- _PROBLEM_
Extend the blog post about the little girl's childhood, picking up after its last sentence.

- _EXCERPT PROVIDED_
#####

Sunday, December 21, 2008

This little girl

Posted by PicasaShe had such a confusing childhood. Nothing unlike many children have, but she didn't understand so many things. At a very early age she learned how to not make noise because it might make her father mad. When he was mad he was very mean. She thought it was all her fault because she didn't know what else could possibly make someone so angry. She tried so hard to be quiet, not leave toys laying around, and she tried to be invisible.
She learned to escape into her little fantasy world in her head. It was just like a television show. You know...the one where the family all sits at dinner, laughing, and the kids tell the parents how swell they are. The one where the father calmly explains why he said "no" to a particular request. The one where the father never hit the mother or the mother was never lying on the kitchen floor with blood around her. The television shows that were an escape from that was happening in her house, not daily, but too often. Ozzie and Harriett, The Cleaver Family..they were all what she wished for.
She was so confused but relieved when her father told her that he was moving out. He blamed her mother, saying she was a bad mother. This was very confusing because she seemed like a really good mother. In fact her mother was the one that always protected her.
There were words swirling that a 6 year old didn't understand. Divorce. Alcoholic. Safety. There was whispering. Nobody in her town had parents that were divorced. She was the only one and everyone was whispering about it which made her want that fantasy life even more. She had no idea that the reason people were whispering is that they were worried for her...she was too young to understand all of it. All she knew is that people were looking and talking about her and it was embarrassing.

#####

(Items listed in a dataset)

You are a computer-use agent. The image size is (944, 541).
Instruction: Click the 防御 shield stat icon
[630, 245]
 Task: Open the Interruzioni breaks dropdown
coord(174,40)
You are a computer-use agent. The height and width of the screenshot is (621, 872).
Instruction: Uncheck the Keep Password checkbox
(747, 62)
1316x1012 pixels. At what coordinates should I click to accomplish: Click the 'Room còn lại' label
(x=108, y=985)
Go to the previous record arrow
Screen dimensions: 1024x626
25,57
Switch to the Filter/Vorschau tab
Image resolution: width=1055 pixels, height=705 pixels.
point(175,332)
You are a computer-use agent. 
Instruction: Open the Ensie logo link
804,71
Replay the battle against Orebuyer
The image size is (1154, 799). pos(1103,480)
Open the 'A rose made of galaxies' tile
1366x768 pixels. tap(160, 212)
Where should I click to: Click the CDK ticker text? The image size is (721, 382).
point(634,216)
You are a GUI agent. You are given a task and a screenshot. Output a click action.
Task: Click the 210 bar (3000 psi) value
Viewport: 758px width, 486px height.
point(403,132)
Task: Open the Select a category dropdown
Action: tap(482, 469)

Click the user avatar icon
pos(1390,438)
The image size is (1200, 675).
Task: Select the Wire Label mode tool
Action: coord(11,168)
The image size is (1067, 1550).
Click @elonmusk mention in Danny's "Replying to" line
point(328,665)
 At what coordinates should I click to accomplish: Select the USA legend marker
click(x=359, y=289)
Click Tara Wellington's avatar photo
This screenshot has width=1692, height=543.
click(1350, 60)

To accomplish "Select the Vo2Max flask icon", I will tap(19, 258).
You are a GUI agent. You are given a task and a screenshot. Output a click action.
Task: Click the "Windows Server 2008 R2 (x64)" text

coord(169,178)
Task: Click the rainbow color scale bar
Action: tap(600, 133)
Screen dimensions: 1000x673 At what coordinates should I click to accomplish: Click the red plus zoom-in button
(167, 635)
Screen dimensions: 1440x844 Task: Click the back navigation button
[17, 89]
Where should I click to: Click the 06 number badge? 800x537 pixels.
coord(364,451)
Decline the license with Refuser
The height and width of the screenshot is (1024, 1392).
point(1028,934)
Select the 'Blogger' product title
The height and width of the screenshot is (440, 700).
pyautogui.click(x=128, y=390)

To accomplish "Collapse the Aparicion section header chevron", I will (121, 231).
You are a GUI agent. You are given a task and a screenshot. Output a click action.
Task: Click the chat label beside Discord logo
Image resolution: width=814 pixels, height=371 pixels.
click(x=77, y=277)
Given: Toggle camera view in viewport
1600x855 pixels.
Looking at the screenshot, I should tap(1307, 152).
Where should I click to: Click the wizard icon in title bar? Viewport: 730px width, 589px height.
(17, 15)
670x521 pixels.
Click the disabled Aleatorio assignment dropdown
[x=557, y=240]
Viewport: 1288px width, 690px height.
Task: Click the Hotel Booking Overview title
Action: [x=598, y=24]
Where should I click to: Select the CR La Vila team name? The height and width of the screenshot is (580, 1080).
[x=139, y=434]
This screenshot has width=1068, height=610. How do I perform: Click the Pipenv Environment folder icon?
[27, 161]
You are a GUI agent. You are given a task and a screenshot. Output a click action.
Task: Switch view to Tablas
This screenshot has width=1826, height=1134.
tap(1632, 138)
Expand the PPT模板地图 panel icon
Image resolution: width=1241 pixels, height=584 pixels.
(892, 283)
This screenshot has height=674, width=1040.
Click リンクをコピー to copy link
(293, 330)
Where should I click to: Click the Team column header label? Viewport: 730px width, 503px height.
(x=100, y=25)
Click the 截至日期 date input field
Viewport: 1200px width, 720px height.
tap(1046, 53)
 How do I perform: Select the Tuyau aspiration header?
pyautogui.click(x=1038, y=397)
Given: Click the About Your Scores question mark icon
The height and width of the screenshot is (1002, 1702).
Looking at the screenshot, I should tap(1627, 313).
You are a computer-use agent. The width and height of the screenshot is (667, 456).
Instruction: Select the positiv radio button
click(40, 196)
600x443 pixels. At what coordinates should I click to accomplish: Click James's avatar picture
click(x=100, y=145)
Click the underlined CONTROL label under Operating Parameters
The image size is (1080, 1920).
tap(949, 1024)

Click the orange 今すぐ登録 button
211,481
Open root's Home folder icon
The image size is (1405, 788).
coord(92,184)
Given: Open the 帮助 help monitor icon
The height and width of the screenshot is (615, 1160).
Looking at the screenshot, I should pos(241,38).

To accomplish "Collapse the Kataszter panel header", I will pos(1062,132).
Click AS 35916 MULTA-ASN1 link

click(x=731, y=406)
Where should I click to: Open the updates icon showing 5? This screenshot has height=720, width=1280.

#####

- _EXPECTED OUTPUT_
That Christmas she asked Santa for a doll. This was a special doll that actually moved when you wound up the special wheel on her back. He told her that if she was very good, she would get the doll. She was certain it wouldn't be there because she must have been very bad. Her father had moved to a different house, her mother was nervous, the police stopped by to say hi but she knew that police arrested bad people and took them away and she was sure she had been bad for all of this to happen.
When I found this picture I had planned on telling all of you that this Santa was actually our mailman that dressed up on Christmas Eve and for $10 he would make a stop at your house, pose for a few pix and be on the way to his next house. I am here to tell you, Mr. Bozer was THE BEST SANTA EVER! He was a good friend of my mom's and spent an extra few minutes at my house before heading back to the North Pole to load up the sleigh. It was an amazing thing for me....I actually had the REAL Santa come to my house. I didn't know for years that so many people were trying so hard to make me happy. They understood all the things that were happening that I thought were my fault. Now I look back and wonder what would have happened had they not all been there to support my mom. After my parents divorced, many asked her what took her so long. You have to understand, this was a different time. A time when 50% of marriages didn't end. A time when you stayed married no matter what.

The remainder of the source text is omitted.